**REQUIRED ACTION**
Reproduce all of the data, making sure that no line differs from the original.

**TASK INPUT**
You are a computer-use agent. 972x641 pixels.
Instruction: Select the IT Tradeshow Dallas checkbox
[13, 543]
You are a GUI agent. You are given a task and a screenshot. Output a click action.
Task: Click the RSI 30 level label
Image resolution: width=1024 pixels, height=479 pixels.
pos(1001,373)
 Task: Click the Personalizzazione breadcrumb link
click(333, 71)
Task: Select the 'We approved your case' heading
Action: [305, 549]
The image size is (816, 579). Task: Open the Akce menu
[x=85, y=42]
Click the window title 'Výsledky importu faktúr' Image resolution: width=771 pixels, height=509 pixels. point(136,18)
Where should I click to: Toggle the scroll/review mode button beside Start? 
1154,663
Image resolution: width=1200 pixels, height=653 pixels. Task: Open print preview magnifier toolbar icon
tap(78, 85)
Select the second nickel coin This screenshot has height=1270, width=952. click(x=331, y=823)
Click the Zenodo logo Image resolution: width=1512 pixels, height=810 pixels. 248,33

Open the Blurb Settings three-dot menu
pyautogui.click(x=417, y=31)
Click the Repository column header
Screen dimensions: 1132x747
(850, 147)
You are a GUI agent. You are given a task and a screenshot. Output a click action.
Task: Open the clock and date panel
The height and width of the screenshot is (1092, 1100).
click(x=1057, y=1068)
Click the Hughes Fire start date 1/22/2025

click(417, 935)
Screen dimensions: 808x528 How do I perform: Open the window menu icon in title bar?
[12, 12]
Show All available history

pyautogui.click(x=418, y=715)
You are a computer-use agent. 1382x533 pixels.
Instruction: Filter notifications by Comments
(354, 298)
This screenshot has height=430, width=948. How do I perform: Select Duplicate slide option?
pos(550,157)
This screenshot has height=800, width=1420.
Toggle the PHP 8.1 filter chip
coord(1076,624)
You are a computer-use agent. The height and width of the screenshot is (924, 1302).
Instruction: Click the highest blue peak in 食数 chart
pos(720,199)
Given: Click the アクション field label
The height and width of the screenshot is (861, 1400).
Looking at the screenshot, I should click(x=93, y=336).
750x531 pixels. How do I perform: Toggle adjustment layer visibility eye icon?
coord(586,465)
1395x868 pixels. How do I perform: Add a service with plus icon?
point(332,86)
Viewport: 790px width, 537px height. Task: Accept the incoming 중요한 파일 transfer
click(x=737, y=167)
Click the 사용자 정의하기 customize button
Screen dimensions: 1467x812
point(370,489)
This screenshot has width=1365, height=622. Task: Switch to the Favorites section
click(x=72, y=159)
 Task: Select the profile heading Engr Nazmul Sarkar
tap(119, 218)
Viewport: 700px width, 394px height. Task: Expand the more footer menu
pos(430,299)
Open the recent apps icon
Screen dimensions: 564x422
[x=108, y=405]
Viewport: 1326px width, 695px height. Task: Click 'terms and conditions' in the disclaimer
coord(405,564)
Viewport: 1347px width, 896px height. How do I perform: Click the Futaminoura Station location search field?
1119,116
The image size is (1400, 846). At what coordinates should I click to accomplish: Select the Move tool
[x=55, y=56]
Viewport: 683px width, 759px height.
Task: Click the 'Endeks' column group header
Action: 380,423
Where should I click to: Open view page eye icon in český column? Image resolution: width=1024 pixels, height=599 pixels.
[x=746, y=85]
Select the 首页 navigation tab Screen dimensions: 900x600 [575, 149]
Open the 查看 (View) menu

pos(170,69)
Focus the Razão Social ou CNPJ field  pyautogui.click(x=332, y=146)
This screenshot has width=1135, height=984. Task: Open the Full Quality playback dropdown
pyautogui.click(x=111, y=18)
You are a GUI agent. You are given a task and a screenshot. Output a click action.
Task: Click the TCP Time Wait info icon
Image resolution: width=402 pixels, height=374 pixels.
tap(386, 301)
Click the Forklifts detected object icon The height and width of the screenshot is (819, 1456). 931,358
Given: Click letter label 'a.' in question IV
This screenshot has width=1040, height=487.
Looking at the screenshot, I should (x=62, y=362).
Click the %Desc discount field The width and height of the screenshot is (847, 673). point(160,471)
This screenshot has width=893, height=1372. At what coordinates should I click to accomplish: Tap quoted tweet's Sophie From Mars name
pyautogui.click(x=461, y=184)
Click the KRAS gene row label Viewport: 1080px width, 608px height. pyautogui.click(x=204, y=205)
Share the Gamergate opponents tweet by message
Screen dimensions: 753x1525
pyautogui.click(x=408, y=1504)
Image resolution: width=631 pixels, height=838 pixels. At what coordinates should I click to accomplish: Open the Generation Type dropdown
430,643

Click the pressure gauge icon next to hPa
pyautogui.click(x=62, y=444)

**TASK OUTPUT**
You are a computer-use agent. 972x641 pixels.
Instruction: Select the IT Tradeshow Dallas checkbox
[13, 543]
You are a GUI agent. You are given a task and a screenshot. Output a click action.
Task: Click the RSI 30 level label
Image resolution: width=1024 pixels, height=479 pixels.
pos(1001,373)
 Task: Click the Personalizzazione breadcrumb link
click(333, 71)
Task: Select the 'We approved your case' heading
Action: [305, 549]
The image size is (816, 579). Task: Open the Akce menu
[x=85, y=42]
Click the window title 'Výsledky importu faktúr' Image resolution: width=771 pixels, height=509 pixels. point(136,18)
Where should I click to: Toggle the scroll/review mode button beside Start? 
1154,663
Image resolution: width=1200 pixels, height=653 pixels. Task: Open print preview magnifier toolbar icon
tap(78, 85)
Select the second nickel coin This screenshot has height=1270, width=952. click(x=331, y=823)
Click the Zenodo logo Image resolution: width=1512 pixels, height=810 pixels. 248,33

Open the Blurb Settings three-dot menu
pyautogui.click(x=417, y=31)
Click the Repository column header
Screen dimensions: 1132x747
(850, 147)
You are a GUI agent. You are given a task and a screenshot. Output a click action.
Task: Open the clock and date panel
The height and width of the screenshot is (1092, 1100).
click(x=1057, y=1068)
Click the Hughes Fire start date 1/22/2025

click(417, 935)
Screen dimensions: 808x528 How do I perform: Open the window menu icon in title bar?
[12, 12]
Show All available history

pyautogui.click(x=418, y=715)
You are a computer-use agent. 1382x533 pixels.
Instruction: Filter notifications by Comments
(354, 298)
This screenshot has height=430, width=948. How do I perform: Select Duplicate slide option?
pos(550,157)
This screenshot has height=800, width=1420.
Toggle the PHP 8.1 filter chip
coord(1076,624)
You are a computer-use agent. The height and width of the screenshot is (924, 1302).
Instruction: Click the highest blue peak in 食数 chart
pos(720,199)
Given: Click the アクション field label
The height and width of the screenshot is (861, 1400).
Looking at the screenshot, I should click(x=93, y=336).
750x531 pixels. How do I perform: Toggle adjustment layer visibility eye icon?
coord(586,465)
1395x868 pixels. How do I perform: Add a service with plus icon?
point(332,86)
Viewport: 790px width, 537px height. Task: Accept the incoming 중요한 파일 transfer
click(x=737, y=167)
Click the 사용자 정의하기 customize button
Screen dimensions: 1467x812
point(370,489)
This screenshot has width=1365, height=622. Task: Switch to the Favorites section
click(x=72, y=159)
 Task: Select the profile heading Engr Nazmul Sarkar
tap(119, 218)
Viewport: 700px width, 394px height. Task: Expand the more footer menu
pos(430,299)
Open the recent apps icon
Screen dimensions: 564x422
[x=108, y=405]
Viewport: 1326px width, 695px height. Task: Click 'terms and conditions' in the disclaimer
coord(405,564)
Viewport: 1347px width, 896px height. How do I perform: Click the Futaminoura Station location search field?
1119,116
The image size is (1400, 846). At what coordinates should I click to accomplish: Select the Move tool
[x=55, y=56]
Viewport: 683px width, 759px height.
Task: Click the 'Endeks' column group header
Action: 380,423
Where should I click to: Open view page eye icon in český column? Image resolution: width=1024 pixels, height=599 pixels.
[x=746, y=85]
Select the 首页 navigation tab Screen dimensions: 900x600 [575, 149]
Open the 查看 (View) menu

pos(170,69)
Focus the Razão Social ou CNPJ field  pyautogui.click(x=332, y=146)
This screenshot has width=1135, height=984. Task: Open the Full Quality playback dropdown
pyautogui.click(x=111, y=18)
You are a GUI agent. You are given a task and a screenshot. Output a click action.
Task: Click the TCP Time Wait info icon
Image resolution: width=402 pixels, height=374 pixels.
tap(386, 301)
Click the Forklifts detected object icon The height and width of the screenshot is (819, 1456). 931,358
Given: Click letter label 'a.' in question IV
This screenshot has width=1040, height=487.
Looking at the screenshot, I should (x=62, y=362).
Click the %Desc discount field The width and height of the screenshot is (847, 673). point(160,471)
This screenshot has width=893, height=1372. At what coordinates should I click to accomplish: Tap quoted tweet's Sophie From Mars name
pyautogui.click(x=461, y=184)
Click the KRAS gene row label Viewport: 1080px width, 608px height. pyautogui.click(x=204, y=205)
Share the Gamergate opponents tweet by message
Screen dimensions: 753x1525
pyautogui.click(x=408, y=1504)
Image resolution: width=631 pixels, height=838 pixels. At what coordinates should I click to accomplish: Open the Generation Type dropdown
430,643

Click the pressure gauge icon next to hPa
pyautogui.click(x=62, y=444)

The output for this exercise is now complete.